Well, we were watching our B&W eat and Johnny noticed that it looked like it doesn't have any teeth on it's lower jaw. It's still a young tegu, only about a foot long, no green on the head and has a lot of scars and/or burns on its head. The upper jaw seems to have all of its teeth. Are the teeth in the lower jaw just harder to see, could it be that those teeth haven't grown in yet, or could it be that it's starting to lose some baby teeth really early (if they even drop their baby teeth)?

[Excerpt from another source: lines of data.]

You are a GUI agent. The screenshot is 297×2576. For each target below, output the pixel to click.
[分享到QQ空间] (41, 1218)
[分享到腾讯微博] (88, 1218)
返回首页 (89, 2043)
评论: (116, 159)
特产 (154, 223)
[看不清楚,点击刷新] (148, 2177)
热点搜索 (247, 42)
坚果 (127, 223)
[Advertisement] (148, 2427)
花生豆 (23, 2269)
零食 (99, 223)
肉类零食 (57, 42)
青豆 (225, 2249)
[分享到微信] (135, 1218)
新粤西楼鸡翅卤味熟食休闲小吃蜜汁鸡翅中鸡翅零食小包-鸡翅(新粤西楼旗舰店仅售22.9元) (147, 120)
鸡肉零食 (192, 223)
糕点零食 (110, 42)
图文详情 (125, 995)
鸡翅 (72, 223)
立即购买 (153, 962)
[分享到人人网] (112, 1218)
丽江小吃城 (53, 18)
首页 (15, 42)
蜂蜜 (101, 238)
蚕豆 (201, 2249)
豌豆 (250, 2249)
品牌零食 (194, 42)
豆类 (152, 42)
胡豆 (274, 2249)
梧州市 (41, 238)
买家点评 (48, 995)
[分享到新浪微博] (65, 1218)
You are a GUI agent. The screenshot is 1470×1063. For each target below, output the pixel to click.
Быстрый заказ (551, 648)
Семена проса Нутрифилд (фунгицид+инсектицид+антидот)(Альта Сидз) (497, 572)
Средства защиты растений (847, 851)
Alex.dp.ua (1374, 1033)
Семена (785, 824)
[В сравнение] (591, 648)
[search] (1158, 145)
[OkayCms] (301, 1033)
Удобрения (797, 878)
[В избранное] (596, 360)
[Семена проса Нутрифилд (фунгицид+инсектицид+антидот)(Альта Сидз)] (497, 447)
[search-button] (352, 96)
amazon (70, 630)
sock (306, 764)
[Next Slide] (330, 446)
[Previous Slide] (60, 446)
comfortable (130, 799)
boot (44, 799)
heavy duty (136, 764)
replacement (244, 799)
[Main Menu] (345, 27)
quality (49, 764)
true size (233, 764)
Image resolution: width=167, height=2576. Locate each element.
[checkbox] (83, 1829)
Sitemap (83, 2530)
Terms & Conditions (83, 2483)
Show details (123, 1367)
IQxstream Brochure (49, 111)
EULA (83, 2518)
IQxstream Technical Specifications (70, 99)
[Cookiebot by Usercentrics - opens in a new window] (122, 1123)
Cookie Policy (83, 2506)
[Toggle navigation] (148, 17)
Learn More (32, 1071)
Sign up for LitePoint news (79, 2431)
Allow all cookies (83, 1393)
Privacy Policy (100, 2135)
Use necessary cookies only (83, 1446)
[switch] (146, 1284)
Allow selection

I haven't pried its mouth open to really look or take photos, but I watched it eat every single cricket and stared at its lower jaw the entire time.


----------



## White_Lotus (May 14, 2010)

hmmmm thats really weird i know all 3 of my tegus have teeth on the top and bottom(because i have been bitten lol) but only on my larger tegus you can see the lower jaw's teeth.


----------



## Marlene (May 14, 2010)

Next time she wakes up I'll have to open up her mouth and take a look. I know I can see both sets of teeth on my Colombian, so maybe it's an Argentine thing? Or Johnny and I are just blind... I know I almost am! lol


----------



## White_Lotus (May 15, 2010)

it may be an argentine thing i can only see my youngest(2ft long) tegu's bottom tegu when he's first reaching for a rat straight from the tongs. I don't think your blind i think those teeth are just teeny tiny


----------